━━ INPUT DATA ━━
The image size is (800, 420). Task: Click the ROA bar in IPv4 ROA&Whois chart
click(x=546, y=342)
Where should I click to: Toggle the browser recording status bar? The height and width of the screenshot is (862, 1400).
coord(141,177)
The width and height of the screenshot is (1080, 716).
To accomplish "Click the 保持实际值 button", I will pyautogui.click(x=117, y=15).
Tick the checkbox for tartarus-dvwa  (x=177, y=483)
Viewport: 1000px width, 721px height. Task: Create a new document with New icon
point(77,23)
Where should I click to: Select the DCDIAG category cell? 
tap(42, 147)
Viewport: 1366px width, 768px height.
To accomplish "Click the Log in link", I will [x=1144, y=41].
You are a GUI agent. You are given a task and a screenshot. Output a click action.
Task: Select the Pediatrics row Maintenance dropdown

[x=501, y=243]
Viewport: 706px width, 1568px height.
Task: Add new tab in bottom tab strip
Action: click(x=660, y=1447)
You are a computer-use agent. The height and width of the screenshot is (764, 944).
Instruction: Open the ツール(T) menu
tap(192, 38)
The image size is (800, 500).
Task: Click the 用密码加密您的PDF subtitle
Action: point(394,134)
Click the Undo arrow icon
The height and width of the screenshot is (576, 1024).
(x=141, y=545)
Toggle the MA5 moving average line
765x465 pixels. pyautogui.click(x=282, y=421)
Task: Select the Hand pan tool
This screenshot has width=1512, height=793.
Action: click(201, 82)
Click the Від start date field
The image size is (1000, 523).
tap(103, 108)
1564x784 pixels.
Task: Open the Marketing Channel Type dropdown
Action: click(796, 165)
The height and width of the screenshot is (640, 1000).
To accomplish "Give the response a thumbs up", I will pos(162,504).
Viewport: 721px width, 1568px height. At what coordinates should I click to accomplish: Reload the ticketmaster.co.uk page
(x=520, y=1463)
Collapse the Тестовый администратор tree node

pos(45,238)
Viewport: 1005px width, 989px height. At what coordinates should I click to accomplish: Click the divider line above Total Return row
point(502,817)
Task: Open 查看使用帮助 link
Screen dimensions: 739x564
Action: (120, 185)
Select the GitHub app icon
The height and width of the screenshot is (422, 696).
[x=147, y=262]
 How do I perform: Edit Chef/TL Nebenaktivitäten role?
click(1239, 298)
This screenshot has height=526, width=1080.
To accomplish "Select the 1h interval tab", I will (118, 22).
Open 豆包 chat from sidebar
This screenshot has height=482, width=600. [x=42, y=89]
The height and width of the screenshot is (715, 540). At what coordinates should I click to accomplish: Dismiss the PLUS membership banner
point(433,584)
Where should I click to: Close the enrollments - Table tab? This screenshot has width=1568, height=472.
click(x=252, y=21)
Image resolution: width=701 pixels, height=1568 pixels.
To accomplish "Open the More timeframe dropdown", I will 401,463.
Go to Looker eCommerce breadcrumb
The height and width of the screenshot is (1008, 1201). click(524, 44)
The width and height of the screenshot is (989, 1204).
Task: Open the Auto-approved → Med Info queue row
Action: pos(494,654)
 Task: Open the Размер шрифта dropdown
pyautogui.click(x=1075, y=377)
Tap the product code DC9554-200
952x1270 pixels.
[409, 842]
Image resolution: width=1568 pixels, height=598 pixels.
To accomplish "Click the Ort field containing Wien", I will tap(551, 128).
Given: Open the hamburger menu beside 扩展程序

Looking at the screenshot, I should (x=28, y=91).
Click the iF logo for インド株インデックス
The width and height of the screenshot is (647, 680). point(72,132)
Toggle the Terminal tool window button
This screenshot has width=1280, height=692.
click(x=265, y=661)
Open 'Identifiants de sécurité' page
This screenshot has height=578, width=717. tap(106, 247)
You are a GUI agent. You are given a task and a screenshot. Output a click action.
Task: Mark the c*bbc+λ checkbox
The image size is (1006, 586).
━━━
## TASK ITEM
If a line in the data holds the string "checkbox", copy that line.

## ANSWER SPACE
Tick the checkbox for tartarus-dvwa  (x=177, y=483)
Task: Mark the c*bbc+λ checkbox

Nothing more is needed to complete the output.